Benchmark copper on the London Metal Exchange (LME) was down 3.4% at $7,852 a tonne at 1703 GMT. Prices of the metal used widely in the power and construction industries touched $8,238 on Friday for its highest since February 2013.

“There has been a fair amount of profit-taking on long positions,” one copper trader said. “The dollar and China’s coronavirus cases triggered the sell-off, but copper has come a long way since (early) last year.”

Copper prices fell to four-year lows of $4,371 in March last year as coronavirus lockdowns hit manufacturing activity.

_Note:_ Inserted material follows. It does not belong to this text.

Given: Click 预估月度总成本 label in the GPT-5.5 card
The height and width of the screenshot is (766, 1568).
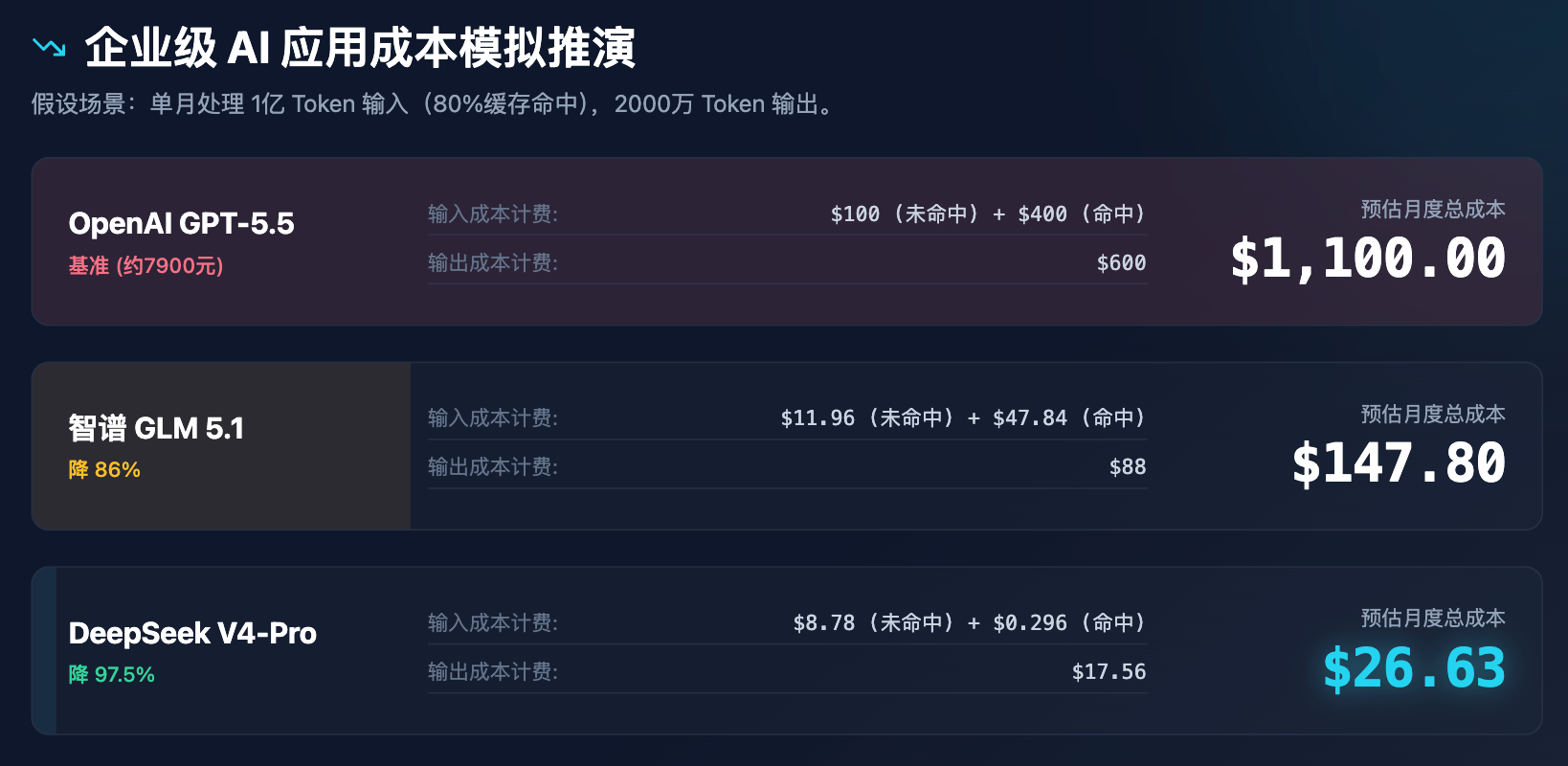Looking at the screenshot, I should 1432,209.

COVID-19: Mainland China registered its biggest daily increase in coronavirus cases in more than five months as new infections in Hebei province jumped and a county in northeastern Heilongjiang province moved into lockdown.

“Aside from Hebei’s battle with the new COVID-19 strain, cold weather is threatening to slow China’s industrial production if only short term,” Marex Spectron analysts said in a note.

“Then we also have Chinese new year holidays ahead of which Chinese risk appetite and physical demand should lessen.”

China’s Lunar new year holiday cover Feb. 11-17, but factory activity starts to slow before the break and takes time to ramp up afterwards.

A stronger US currency makes dollar-denominated metals more expensive for holders of other currencies, which could subdue demand.

China condemned the United States for scrapping curbs on interactions with Taiwan officials, saying that nobody could prevent the country’s “re-unification”.

The discount for the cash aluminium contract over the three-month contract flipped briefly to a premium on concern about supplies on the LME market.

Supply worries have been fuelled by falling stocks of aluminium in LME-registered warehouses and large holdings of warrants.

Three-month aluminium was down 0.6% at $2,010.

Zinc slipped 1.9% to $2,760 a tonne, lead ceded 1.4% to $1,974, tin was down 1% at $20,780 and nickel slid 3.2% to $17,105.